GOAL OF THE EXERCISE: Make an exact copy of the lines starting at the top of the listing below and ending at the line that contains "uni-coop@classmethod.jp (297, 2347)", inclusive.

Segment Open

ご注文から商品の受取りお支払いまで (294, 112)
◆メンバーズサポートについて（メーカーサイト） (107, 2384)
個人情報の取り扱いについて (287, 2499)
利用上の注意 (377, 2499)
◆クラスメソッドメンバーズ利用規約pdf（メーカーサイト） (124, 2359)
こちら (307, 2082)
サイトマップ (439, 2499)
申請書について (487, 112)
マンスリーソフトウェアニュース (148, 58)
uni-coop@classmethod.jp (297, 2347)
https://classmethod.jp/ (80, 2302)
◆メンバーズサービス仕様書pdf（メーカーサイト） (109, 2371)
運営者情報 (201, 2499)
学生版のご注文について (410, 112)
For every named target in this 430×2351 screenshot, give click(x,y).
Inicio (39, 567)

Segment Closed

ANSWER TO THIS EXERCISE:
ご注文から商品の受取りお支払いまで (294, 112)
◆メンバーズサポートについて（メーカーサイト） (107, 2384)
個人情報の取り扱いについて (287, 2499)
利用上の注意 (377, 2499)
◆クラスメソッドメンバーズ利用規約pdf（メーカーサイト） (124, 2359)
こちら (307, 2082)
サイトマップ (439, 2499)
申請書について (487, 112)
マンスリーソフトウェアニュース (148, 58)
uni-coop@classmethod.jp (297, 2347)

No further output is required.